* TASK TO CARRY OUT: Copy the records verbatim, starting with the line that contains "Given: Open magierosado's" and continuing through the end of the records. Leave the pictures out of your answer.

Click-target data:
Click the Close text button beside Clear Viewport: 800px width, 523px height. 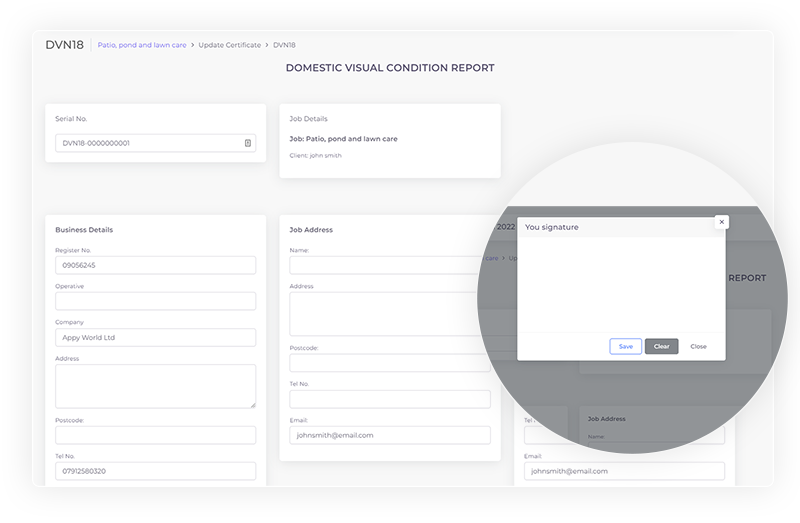(698, 346)
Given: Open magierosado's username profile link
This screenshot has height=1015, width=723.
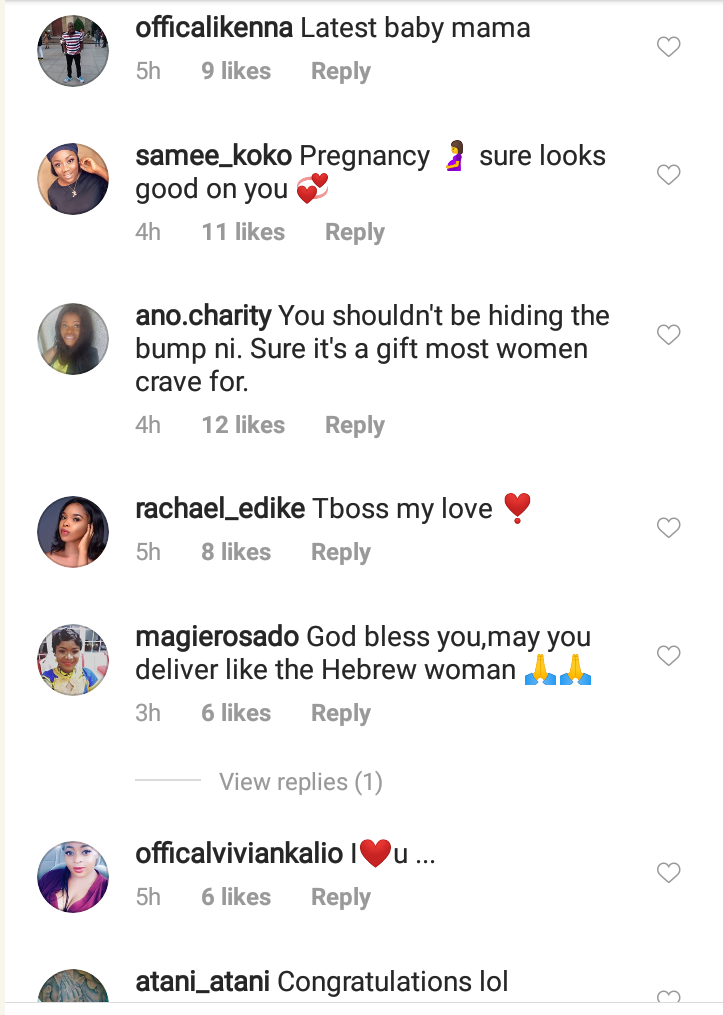Looking at the screenshot, I should tap(216, 637).
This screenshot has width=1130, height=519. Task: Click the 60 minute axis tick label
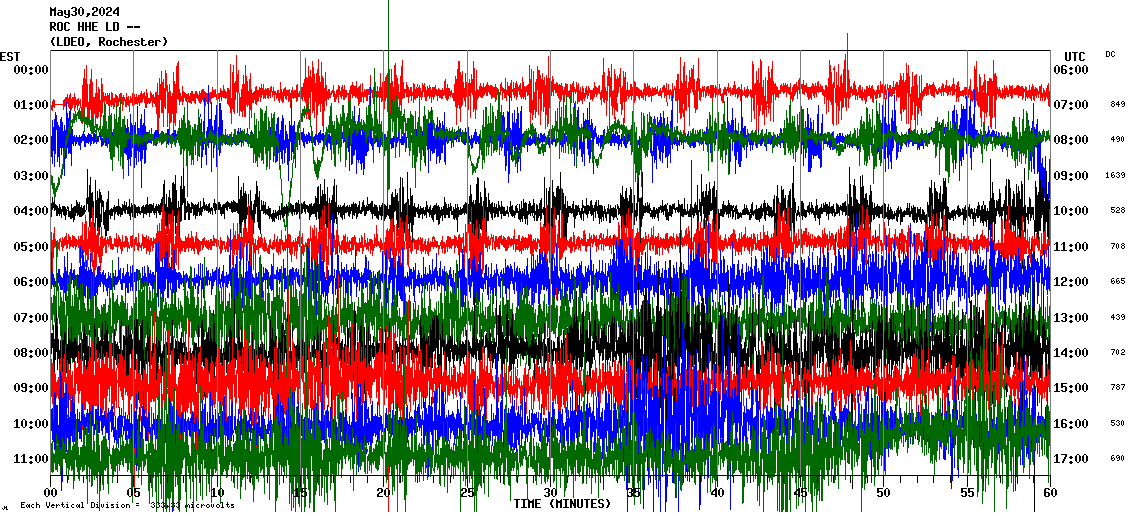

* EXERCISE ANSWER:
Given: Open magierosado's username profile link
This screenshot has height=1015, width=723.
Looking at the screenshot, I should tap(216, 637).
This screenshot has width=1130, height=519. Task: Click the 60 minute axis tick label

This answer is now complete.